##### Dataset records
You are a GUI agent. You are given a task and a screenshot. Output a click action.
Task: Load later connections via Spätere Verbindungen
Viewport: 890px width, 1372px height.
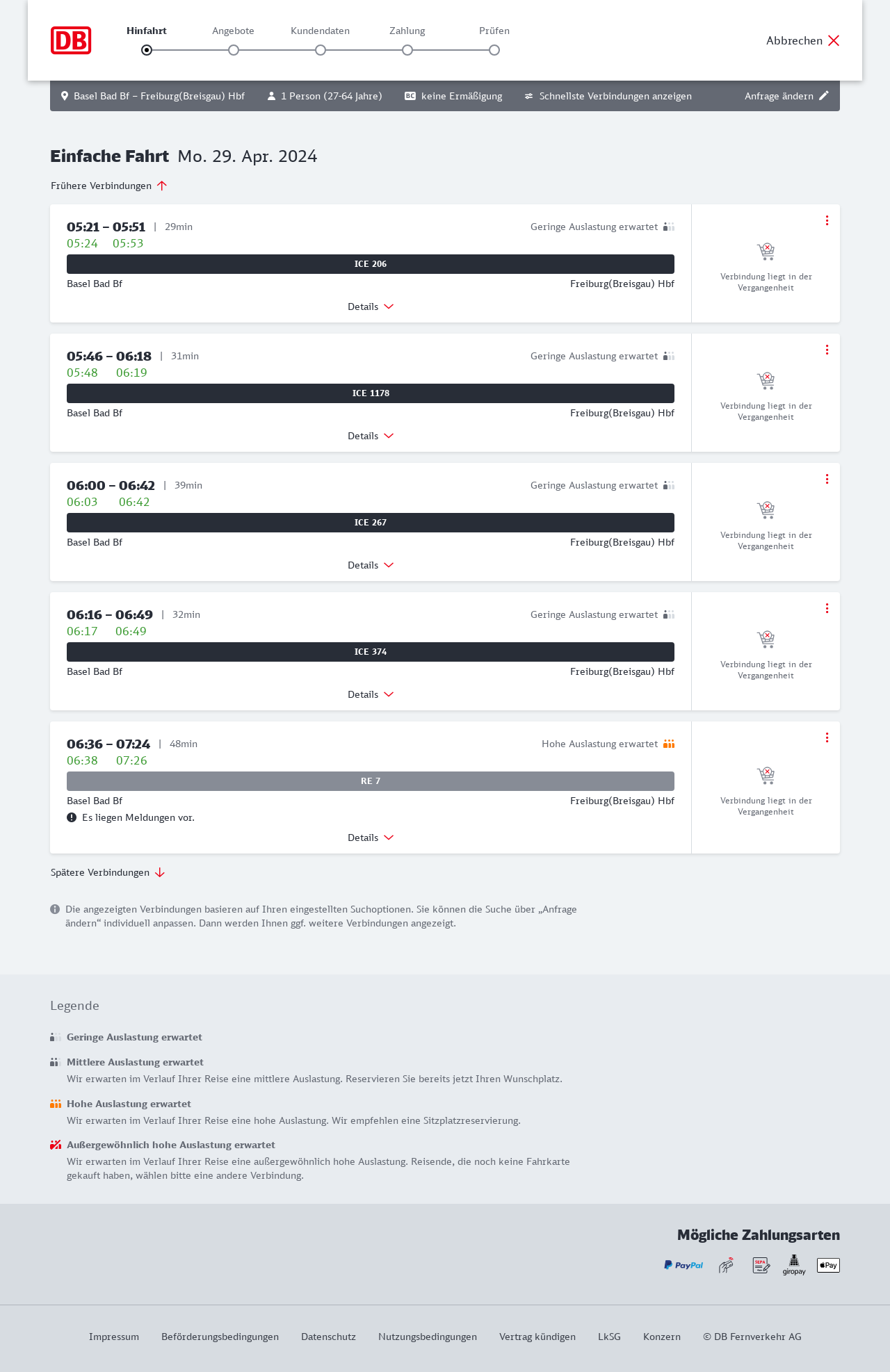point(108,872)
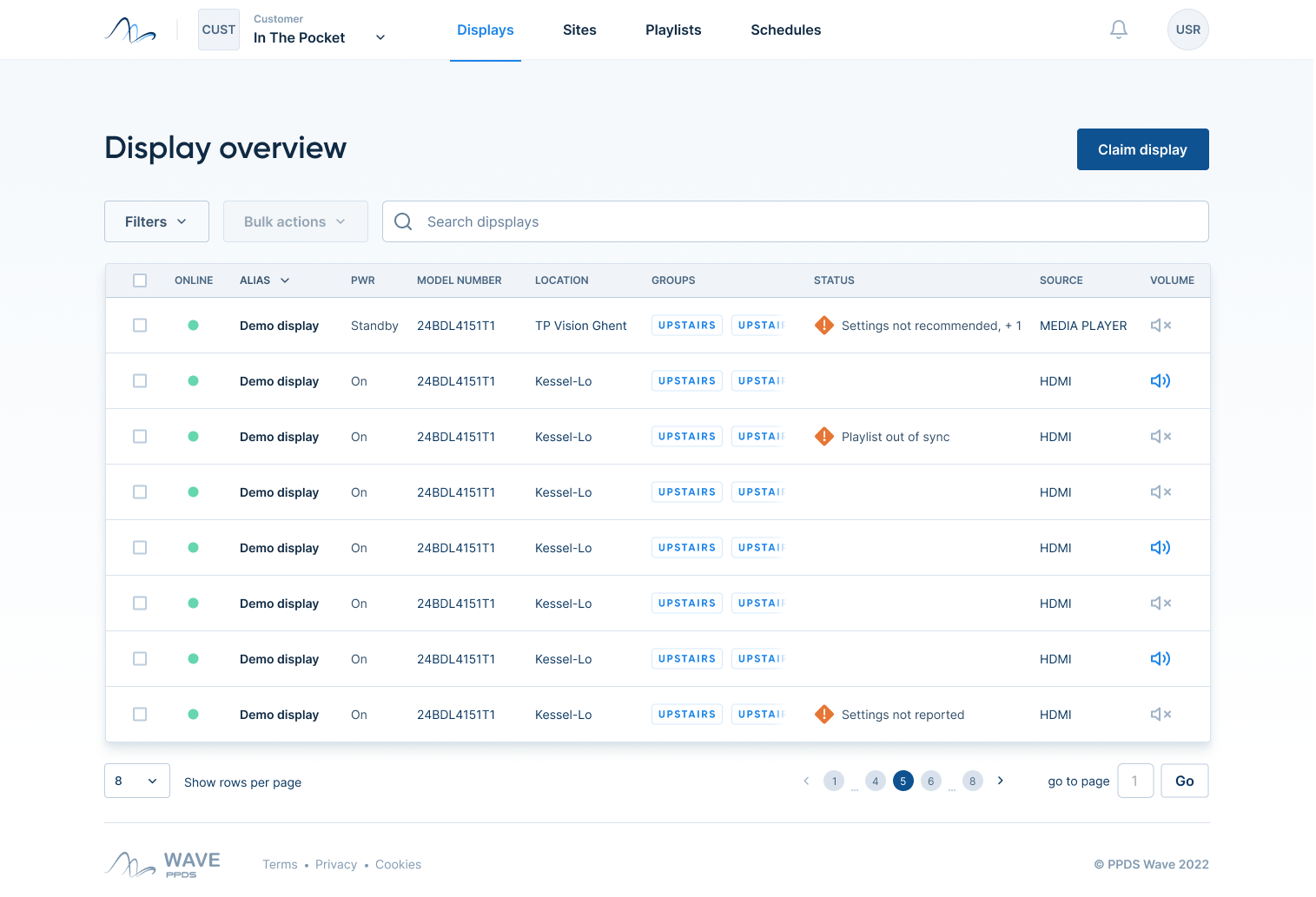Open the notification bell icon
The image size is (1316, 897).
point(1118,29)
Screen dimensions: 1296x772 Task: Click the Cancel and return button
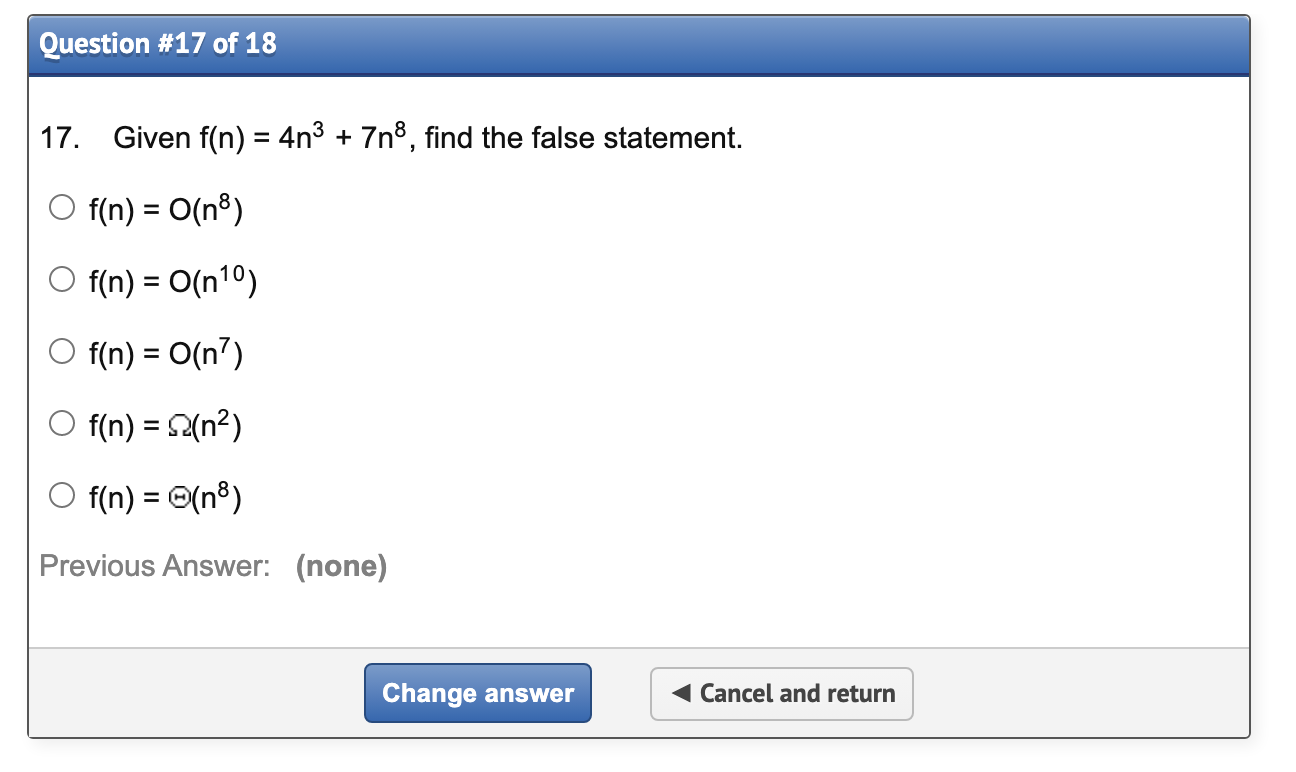pos(781,693)
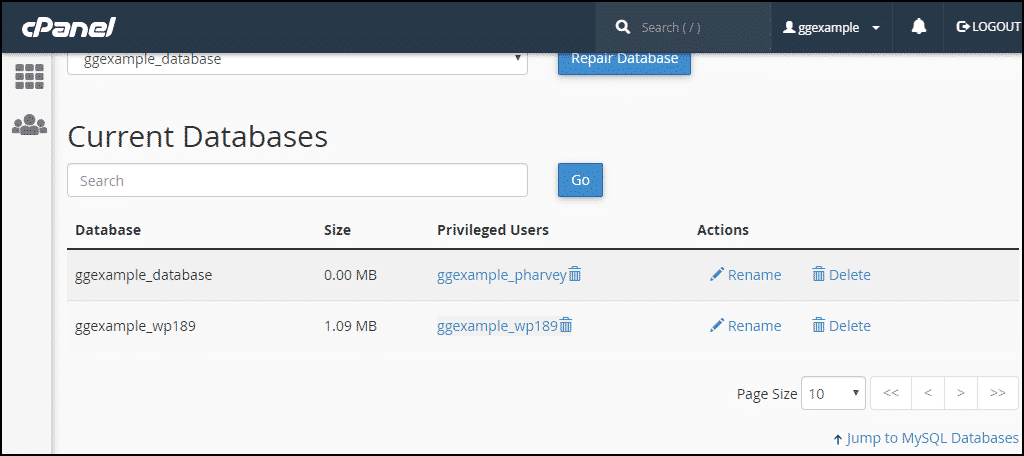Click trash icon next to ggexample_wp189 user

pos(566,325)
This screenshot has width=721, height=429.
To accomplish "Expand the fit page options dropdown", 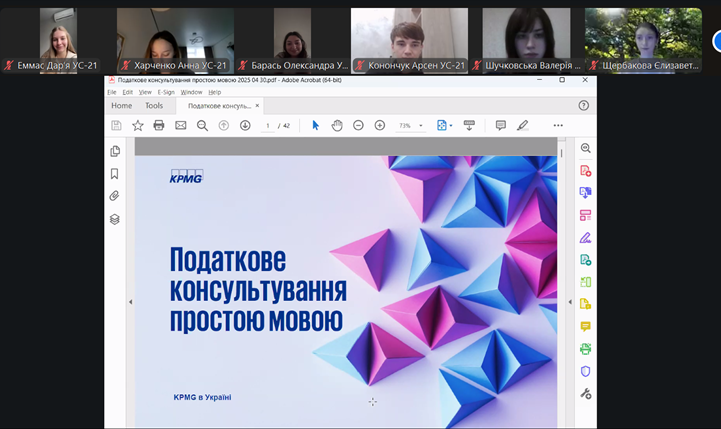I will click(452, 126).
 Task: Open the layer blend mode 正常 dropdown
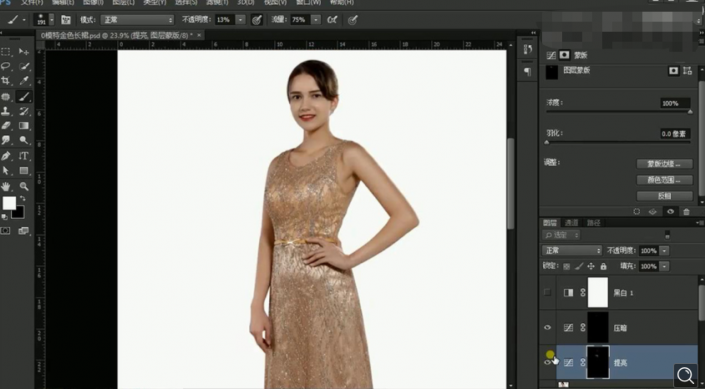(x=571, y=250)
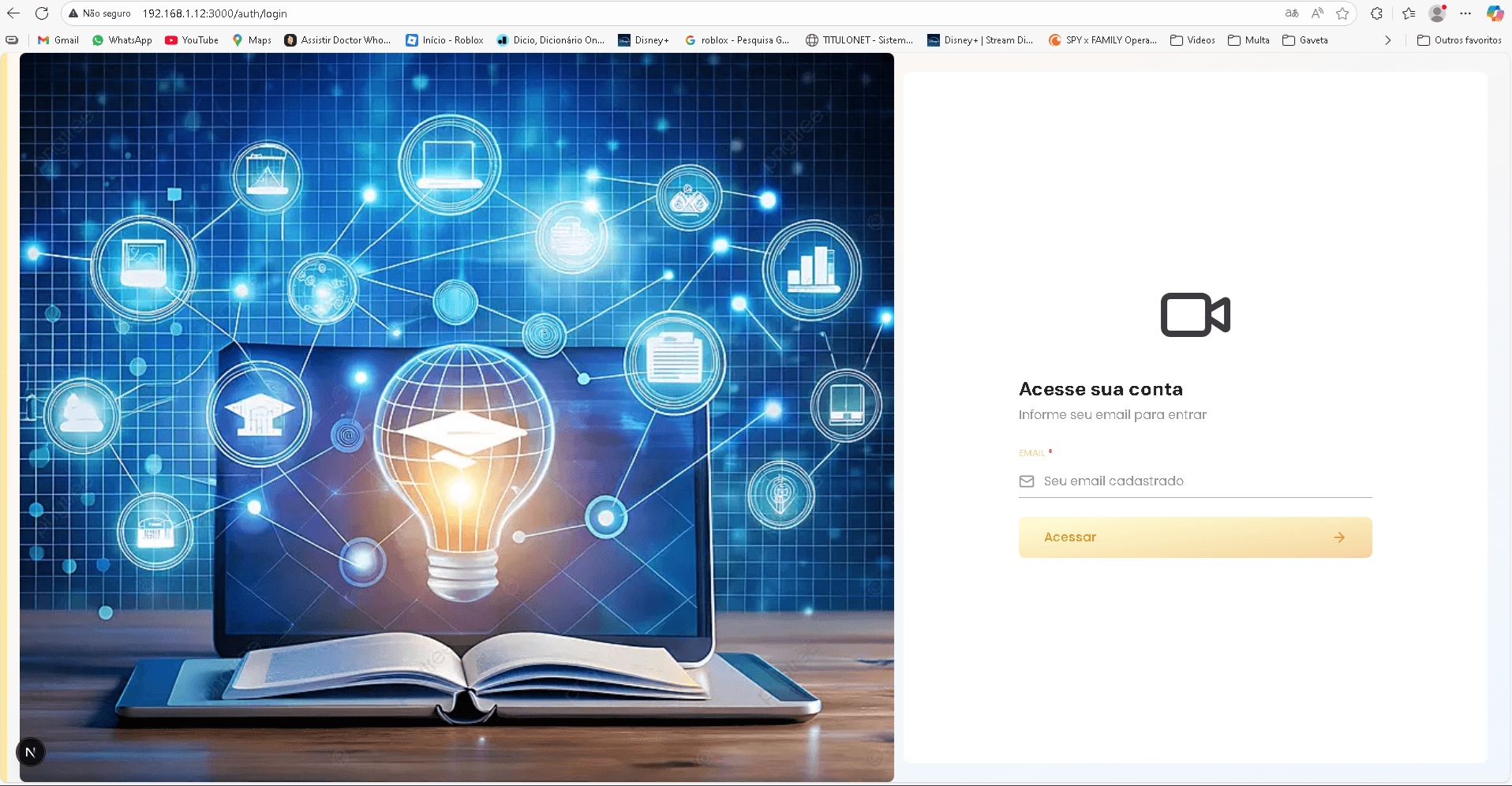Expand hidden bookmarks with the chevron arrow
1512x786 pixels.
click(x=1388, y=40)
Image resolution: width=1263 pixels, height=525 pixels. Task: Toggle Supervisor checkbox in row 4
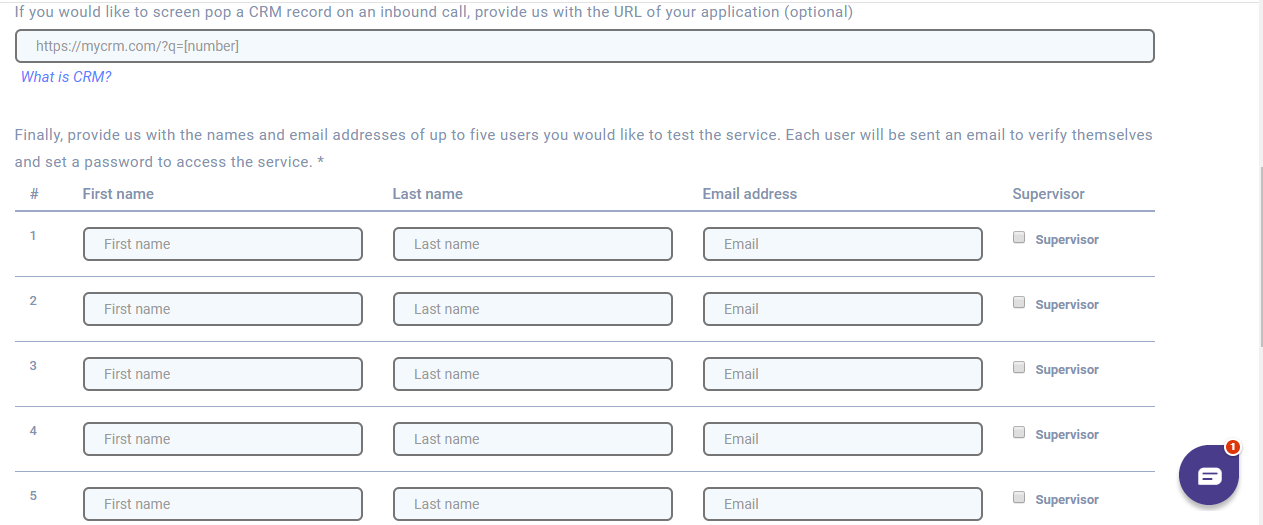(x=1019, y=433)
##########
_To do_:
Can you write out the lines from the first one through the line containing "point(1118,29)", substituting "Window size" for "Viewport", keeping everything else the same and leaving the pictures out?

_Response to the exercise_:
You are a GUI agent. You are given a task and a screenshot. Output a click action.
Task: Load later connections via Spätere Verbindungen
Window size: 890px width, 1372px height.
point(108,872)
Open the notification bell icon
The image size is (1316, 897).
point(1118,29)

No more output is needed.